> [Trecho da entrevista]:
____

Existe alguma discussão para que se invista na formação de médicos indígenas para que não dependam de médicos de fora?
ZM – Imagina que um médico se forma em nome da comunidade indígena e depois de médico nunca mais volta. Qual foi o sentido? Nenhum. Então a minha ideia é criarmos um programa em que a comunidade vai se reunir e dizer ‘esse aqui é o nome que vamos colocar’. Mas depois da formação dele ele voltará.
Porque quando você tem um médico indígena, ele conhece a região, sabe que às vezes o parente bate na porta dele meia-noite. Porque todos os profissionais têm uma carga horária a cumprir. Então essa é a parte fundamental de ter índio médico, professor, engenheiro ambiental, ter outras formações. Porque quando passa a estar além da obrigação é só ele que é da região que entende na pele.
A FEI apresentará um projeto para a Sesai para começarmos a mudar um pouco o cenário e ninguém achar que trabalha isolado. Tenha certeza que quando nós tivermos consultado os presidentes de Condisi (Conselho Distrital de Saúde Indígena), lideranças, organizações, iremos na reta final dessa conversa apresentar um projeto. Mas um projeto pensado da FEI e povos indígenas, não isolado em gabinete, com a ideia dessa saúde indígena ser voltada para nossos irmãos.

____

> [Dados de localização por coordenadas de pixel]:
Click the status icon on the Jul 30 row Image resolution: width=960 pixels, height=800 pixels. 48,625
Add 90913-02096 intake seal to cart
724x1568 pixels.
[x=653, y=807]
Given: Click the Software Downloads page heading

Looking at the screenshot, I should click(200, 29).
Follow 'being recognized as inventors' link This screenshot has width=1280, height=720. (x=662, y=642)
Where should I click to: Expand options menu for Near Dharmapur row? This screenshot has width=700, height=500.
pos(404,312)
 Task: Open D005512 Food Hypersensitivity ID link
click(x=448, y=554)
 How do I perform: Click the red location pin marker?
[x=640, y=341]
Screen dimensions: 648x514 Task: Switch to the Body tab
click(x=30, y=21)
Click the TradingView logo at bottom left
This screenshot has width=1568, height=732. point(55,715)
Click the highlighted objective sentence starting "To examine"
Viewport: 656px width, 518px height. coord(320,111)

____

Segundo a entrevista, a FEI vai apresentar um projeto para qual órgão?

> [Resposta]: Para a Sesai.